I voted for a New Democrat but I do give Mr. Trudeau and his party the courtesy of believing

Almost immediately after the results were announced we were treated to a deluge of letters from cynics who predicted that Island ridings that failed to elect Liberals would continue to be deprived of their fair share of federal tax revenues. I am forced to assume these people were basing this assumption on the behaviour of the Conservatives under Stephen Harper without understanding that it was attitudes like that that led Canadians as a whole to repudiate them. Fortunately for the nation that is not how politics work.

I voted for a New Democrat but I do give Mr. Trudeau and his party the courtesy of believing they are either honest enough to do the job we have trusted them with or smart enough to realize that the way to win votes in opposition ridings is to treat every Canadian equally. Somehow the Conservatives never understood that, and look where it got them.

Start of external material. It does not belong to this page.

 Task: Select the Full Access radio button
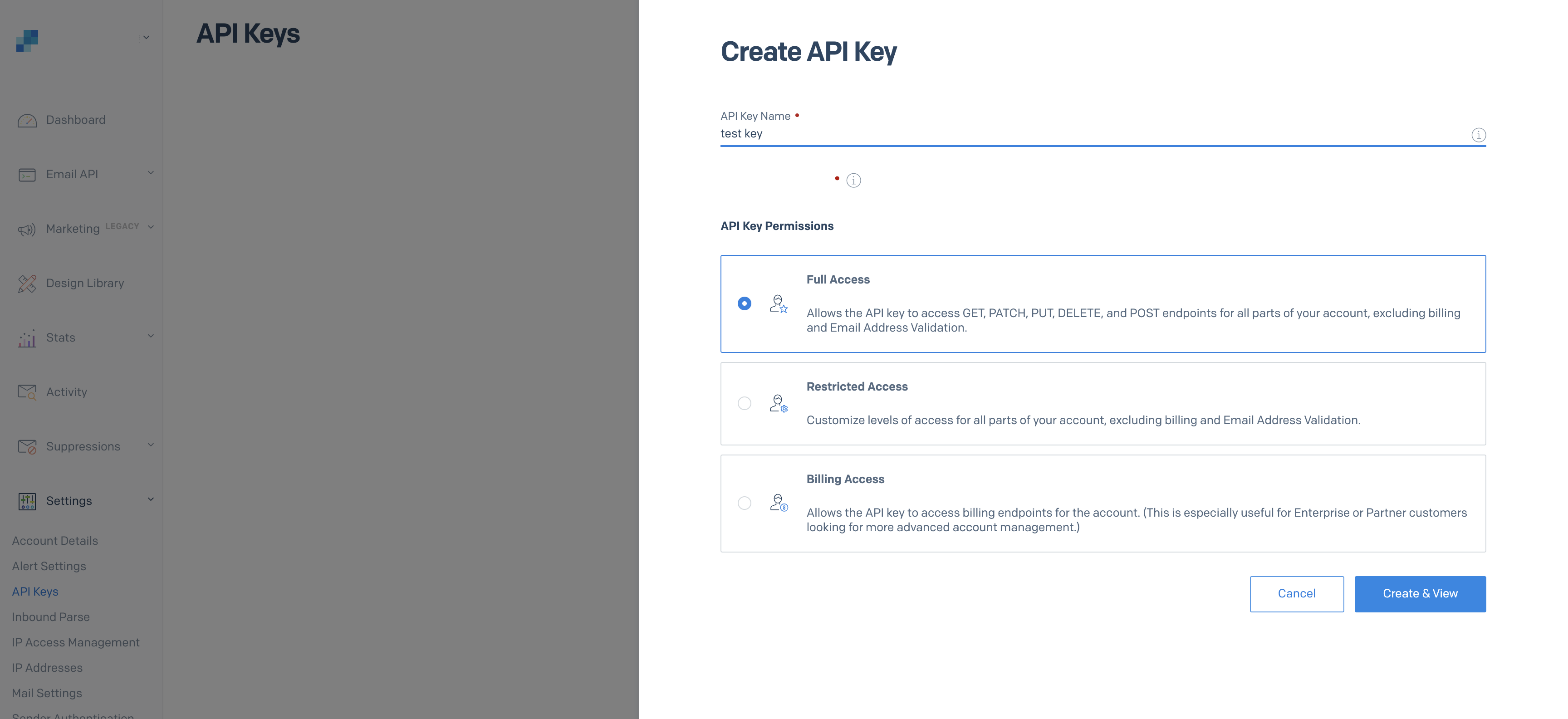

Not that I expect Mr. Trudeau to live up to every promise. He may try, but the realities of the budget confront every elected person at the first actual cabinet meeting. The cost of simply restoring health care and education funding to the sustainable levels promised when those programs were introduced will make it difficult to move ahead on other improvements to the national fabric. Perhaps, given his background, Mr. Trudeau understands that better than any other new prime minister.

I have come to believe that Pierre Trudeau’s greatest accomplishment was simply keeping the Conservatives out of office long enough for the national health program established under Lester Pearson to become a proven success and national treasure.

Certainly Brian Mulroney and Stephen Harper tried to starve it to death when they got the chance, but the public would never tolerate a return to a private, profit-driven system. Perhaps Justin Trudeau’s legacy will be no greater, but that would be enough.